Carter’s Decision-Making Process
Essay by Dhruvi Desai • December 6, 2018 • Essay • 420 Words (2 Pages) • 684 Views
There are multiple weaknesses in Carter’s decision-making process. When we have look at the Financial data, the company was recovering by October 1975, he could have requested to adjust from anchoring bias of 15% downsizing and could have focused on the idea of sustained growth.
We group considered downsizing based on lack of future growth in component people and seniority. Steven gives a suggestion to measure employee’s potential and seniority which leads to anchoring bias. Further he considers that senior employees might go early retirement showing representative bias which is not fair.
The group is totally ignorant of the firm’s paternalistic culture, Carter ignored the risk of employee’s feeling loss of morale. He also did not include Brown in the group even though he had maximum experience with the company. He could have played the role of devil’s advocate and helped the group take a better decision. They could have included Jack in the group to avoid overconfidence bias as he was the person who knew about the audit process in detail, he could have played the role of Paul from carter racing case where as Steven plays the role of Tom here.
Steven came up with a good idea to hire more capable people from another sister department. But instead of focusing on finding capable people and then downsizing he went into anchoring bias that to hire capable people they can downsize 48 instead of 43 now.

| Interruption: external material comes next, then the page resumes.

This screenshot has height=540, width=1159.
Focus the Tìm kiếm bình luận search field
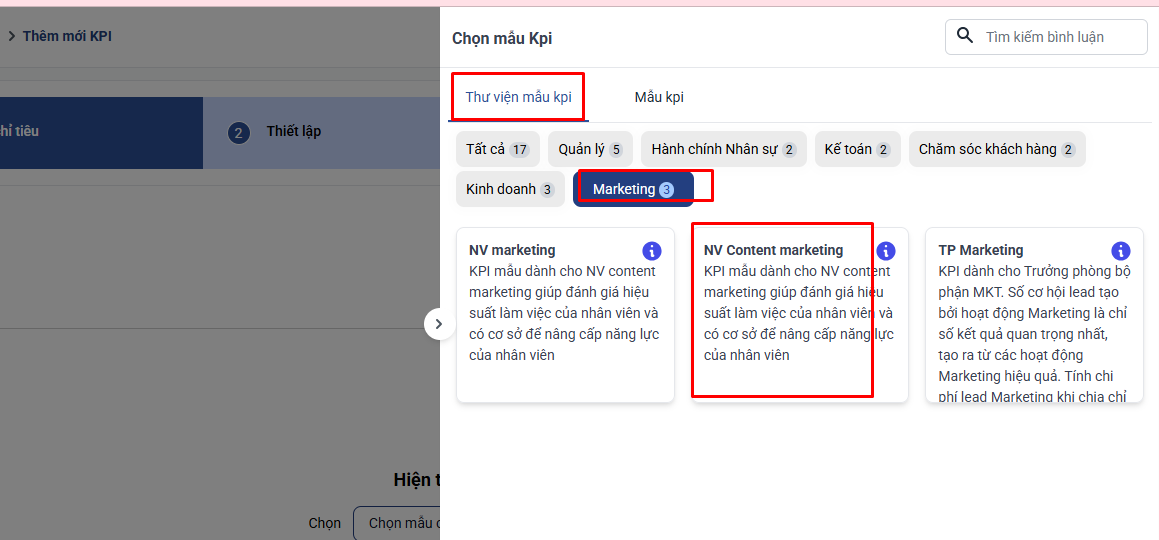(1060, 37)
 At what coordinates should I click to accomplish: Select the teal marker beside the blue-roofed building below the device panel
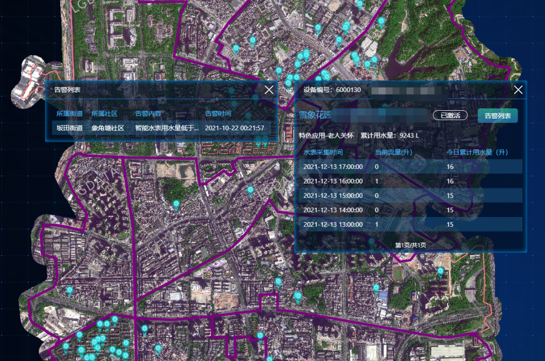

The PAS system was not structured to rank employees, as we see Attachment 1 and 2, it only identifies core competencies and areas of development. It is not helpful to find out the low performance employees. It is also very risky to sample on a dependent variable, it might be possible that Only Good and well performing employees submit the results to PAS whereas poor performing employees never submit anything on PAS. Using results of PAS system leads to confirmation bias. It is like Tom from Carter racing providing no correlation between temperature and gasket failure. The audit process also creates a Illusion of transparency bias as things are not clear between subordinates perceptions of performance and managers evaluation.
Carter is a victim of availability bias due to his experience of firing employees, he gives too much control to Steven. Just because Steven was performing better on other task Carter fell into anchoring bias and did not consult his direct subordinate Brown. He kept Brown after demoting is also like giving more importance to loyalty than his long-time decision which is actually following escalation of commitment.